(Stored items)

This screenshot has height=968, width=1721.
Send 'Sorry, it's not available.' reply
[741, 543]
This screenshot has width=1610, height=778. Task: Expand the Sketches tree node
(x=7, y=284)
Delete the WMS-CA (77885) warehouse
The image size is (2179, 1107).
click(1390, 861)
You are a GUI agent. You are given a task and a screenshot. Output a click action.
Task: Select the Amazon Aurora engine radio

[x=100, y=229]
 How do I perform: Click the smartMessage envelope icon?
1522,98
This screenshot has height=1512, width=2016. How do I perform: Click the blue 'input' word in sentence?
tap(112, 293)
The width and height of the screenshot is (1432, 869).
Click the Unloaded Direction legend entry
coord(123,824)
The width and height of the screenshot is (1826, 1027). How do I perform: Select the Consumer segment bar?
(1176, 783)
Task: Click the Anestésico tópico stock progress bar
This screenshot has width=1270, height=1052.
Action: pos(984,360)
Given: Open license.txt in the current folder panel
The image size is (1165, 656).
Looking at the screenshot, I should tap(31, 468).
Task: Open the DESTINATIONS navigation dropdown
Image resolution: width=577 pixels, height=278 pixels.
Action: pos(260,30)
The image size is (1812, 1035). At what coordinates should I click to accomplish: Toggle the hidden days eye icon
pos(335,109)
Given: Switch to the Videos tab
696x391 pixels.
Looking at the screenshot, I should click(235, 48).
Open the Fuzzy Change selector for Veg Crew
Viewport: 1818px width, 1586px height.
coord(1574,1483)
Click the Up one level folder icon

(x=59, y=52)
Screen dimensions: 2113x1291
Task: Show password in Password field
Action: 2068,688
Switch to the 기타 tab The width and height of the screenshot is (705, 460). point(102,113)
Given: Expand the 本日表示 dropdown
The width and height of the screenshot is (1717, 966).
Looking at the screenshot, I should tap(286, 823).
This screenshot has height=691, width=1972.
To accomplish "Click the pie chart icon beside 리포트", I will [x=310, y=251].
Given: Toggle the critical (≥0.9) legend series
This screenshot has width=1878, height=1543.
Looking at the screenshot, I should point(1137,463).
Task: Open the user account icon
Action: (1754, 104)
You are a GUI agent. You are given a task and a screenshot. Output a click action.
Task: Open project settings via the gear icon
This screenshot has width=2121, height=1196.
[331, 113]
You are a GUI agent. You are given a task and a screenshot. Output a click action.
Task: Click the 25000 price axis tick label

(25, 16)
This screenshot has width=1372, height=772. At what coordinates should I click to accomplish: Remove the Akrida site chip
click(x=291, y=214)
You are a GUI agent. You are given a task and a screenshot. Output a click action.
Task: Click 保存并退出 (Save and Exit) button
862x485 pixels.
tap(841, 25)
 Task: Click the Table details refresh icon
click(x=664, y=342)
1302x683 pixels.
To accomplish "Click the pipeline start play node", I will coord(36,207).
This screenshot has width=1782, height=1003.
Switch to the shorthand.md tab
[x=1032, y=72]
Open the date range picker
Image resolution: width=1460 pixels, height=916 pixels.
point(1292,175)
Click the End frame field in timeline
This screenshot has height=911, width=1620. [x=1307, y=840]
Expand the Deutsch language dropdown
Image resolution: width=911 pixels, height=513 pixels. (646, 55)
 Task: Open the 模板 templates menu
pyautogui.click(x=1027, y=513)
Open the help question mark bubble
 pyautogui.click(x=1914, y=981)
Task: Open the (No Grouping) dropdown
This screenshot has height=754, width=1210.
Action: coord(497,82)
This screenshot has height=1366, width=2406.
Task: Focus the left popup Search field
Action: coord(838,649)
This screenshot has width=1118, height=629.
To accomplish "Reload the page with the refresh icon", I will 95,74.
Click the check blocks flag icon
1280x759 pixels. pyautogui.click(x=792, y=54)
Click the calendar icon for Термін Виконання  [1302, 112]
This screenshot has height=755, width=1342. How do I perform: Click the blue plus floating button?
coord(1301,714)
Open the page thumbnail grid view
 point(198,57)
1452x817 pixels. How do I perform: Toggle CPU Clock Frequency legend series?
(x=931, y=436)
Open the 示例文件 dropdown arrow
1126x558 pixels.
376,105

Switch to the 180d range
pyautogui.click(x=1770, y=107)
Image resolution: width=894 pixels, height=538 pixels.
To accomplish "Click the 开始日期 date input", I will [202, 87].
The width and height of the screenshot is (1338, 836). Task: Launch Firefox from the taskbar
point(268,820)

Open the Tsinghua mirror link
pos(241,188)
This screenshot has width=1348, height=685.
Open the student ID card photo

• **ASSIGNMENT**
Write out word for word only the lines from the start of the entries down to the line with "Delete the WMS-CA (77885) warehouse", please, including both ends.

• **RESULT OF THE EXERCISE**
This screenshot has height=968, width=1721.
Send 'Sorry, it's not available.' reply
[741, 543]
This screenshot has width=1610, height=778. Task: Expand the Sketches tree node
(x=7, y=284)
Delete the WMS-CA (77885) warehouse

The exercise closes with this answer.